Re: [PATCH v3] PCI: Check for PCIe downtraining conditions

[Date Prev][Date Next][Thread Prev][Thread Next][Date Index][Thread Index]

 



On 7/16/2018 5:17 PM, Bjorn Helgaas wrote:
[+cc maintainers of drivers that already use pcie_print_link_status()
and GPU folks]

On Mon, Jun 04, 2018 at 10:55:21AM -0500, Alexandru Gagniuc wrote:
PCIe downtraining happens when both the device and PCIe port are
capable of a larger bus width or higher speed than negotiated.
Downtraining might be indicative of other problems in the system, and
identifying this from userspace is neither intuitive, nor straigh
forward.

s/straigh/straight/
In this context, I think "straightforward" should be closed up
(without the space).

The easiest way to detect this is with pcie_print_link_status(),
since the bottleneck is usually the link that is downtrained. It's not
a perfect solution, but it works extremely well in most cases.

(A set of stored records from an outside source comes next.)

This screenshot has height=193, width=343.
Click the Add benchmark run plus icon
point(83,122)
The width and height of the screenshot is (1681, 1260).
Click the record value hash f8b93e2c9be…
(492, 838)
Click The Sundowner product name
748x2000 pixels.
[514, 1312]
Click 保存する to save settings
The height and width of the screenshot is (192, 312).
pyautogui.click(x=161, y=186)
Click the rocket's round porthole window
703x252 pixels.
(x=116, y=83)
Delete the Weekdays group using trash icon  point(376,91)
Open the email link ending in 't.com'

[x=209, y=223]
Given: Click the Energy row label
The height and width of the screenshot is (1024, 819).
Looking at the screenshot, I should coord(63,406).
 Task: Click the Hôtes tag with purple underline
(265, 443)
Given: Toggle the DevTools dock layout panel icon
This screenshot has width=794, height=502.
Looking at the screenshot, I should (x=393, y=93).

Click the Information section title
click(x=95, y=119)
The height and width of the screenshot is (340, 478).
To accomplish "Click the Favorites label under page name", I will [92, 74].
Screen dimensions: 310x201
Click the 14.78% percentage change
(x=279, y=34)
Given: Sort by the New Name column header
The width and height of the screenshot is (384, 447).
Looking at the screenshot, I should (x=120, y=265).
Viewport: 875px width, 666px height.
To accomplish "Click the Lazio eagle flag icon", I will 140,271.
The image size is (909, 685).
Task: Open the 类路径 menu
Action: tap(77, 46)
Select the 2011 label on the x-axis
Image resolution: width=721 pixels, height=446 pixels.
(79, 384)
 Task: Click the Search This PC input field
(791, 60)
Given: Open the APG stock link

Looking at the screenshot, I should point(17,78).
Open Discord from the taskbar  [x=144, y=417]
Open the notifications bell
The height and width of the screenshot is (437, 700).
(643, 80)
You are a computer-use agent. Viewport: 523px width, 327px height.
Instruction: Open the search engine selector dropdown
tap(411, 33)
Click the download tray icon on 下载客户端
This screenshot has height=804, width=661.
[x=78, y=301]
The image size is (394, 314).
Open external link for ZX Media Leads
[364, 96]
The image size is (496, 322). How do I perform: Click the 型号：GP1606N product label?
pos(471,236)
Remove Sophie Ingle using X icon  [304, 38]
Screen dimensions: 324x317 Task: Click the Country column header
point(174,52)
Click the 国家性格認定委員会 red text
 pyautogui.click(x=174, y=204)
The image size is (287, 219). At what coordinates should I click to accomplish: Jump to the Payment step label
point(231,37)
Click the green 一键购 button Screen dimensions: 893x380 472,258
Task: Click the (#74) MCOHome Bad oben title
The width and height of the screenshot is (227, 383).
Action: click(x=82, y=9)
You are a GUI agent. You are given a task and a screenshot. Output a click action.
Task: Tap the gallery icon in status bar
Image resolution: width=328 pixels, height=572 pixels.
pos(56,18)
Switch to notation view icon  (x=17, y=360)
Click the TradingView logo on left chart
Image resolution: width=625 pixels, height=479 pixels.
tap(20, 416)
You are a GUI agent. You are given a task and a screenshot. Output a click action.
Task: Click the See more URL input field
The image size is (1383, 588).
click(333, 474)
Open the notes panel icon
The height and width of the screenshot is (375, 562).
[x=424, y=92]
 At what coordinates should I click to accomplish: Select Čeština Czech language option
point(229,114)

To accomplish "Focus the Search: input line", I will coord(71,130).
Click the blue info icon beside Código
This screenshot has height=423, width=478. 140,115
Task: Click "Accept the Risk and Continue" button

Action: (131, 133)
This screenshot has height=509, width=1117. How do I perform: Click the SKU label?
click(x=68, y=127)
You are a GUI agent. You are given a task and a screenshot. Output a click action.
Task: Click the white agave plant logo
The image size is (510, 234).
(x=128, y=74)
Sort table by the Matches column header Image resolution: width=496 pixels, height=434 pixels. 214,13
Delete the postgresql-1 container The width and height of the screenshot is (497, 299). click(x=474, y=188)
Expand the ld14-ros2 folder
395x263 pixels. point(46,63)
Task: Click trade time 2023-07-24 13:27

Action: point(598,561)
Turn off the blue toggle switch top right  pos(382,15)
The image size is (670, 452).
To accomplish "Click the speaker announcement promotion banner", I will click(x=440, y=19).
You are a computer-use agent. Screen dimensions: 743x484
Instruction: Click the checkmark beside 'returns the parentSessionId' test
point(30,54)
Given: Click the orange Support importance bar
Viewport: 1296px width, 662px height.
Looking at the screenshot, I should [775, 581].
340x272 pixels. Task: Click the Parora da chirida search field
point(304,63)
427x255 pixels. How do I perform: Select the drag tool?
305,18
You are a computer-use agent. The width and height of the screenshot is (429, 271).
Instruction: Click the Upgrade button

This is an interesting idea.  I have two concerns:

Some drivers already do this on their own, and we probably don't want
duplicate output for those devices.  In most cases (ixgbe and mlx* are
exceptions), the drivers do this unconditionally so we *could* remove
it from the driver if we add it to the core.  The dmesg order would
change, and the message wouldn't be associated with the driver as it
now is.

Also, I think some of the GPU devices might come up at a lower speed,
then download firmware, then reset the device so it comes up at a
higher speed.  I think this patch will make us complain about about
the low initial speed, which might confuse users.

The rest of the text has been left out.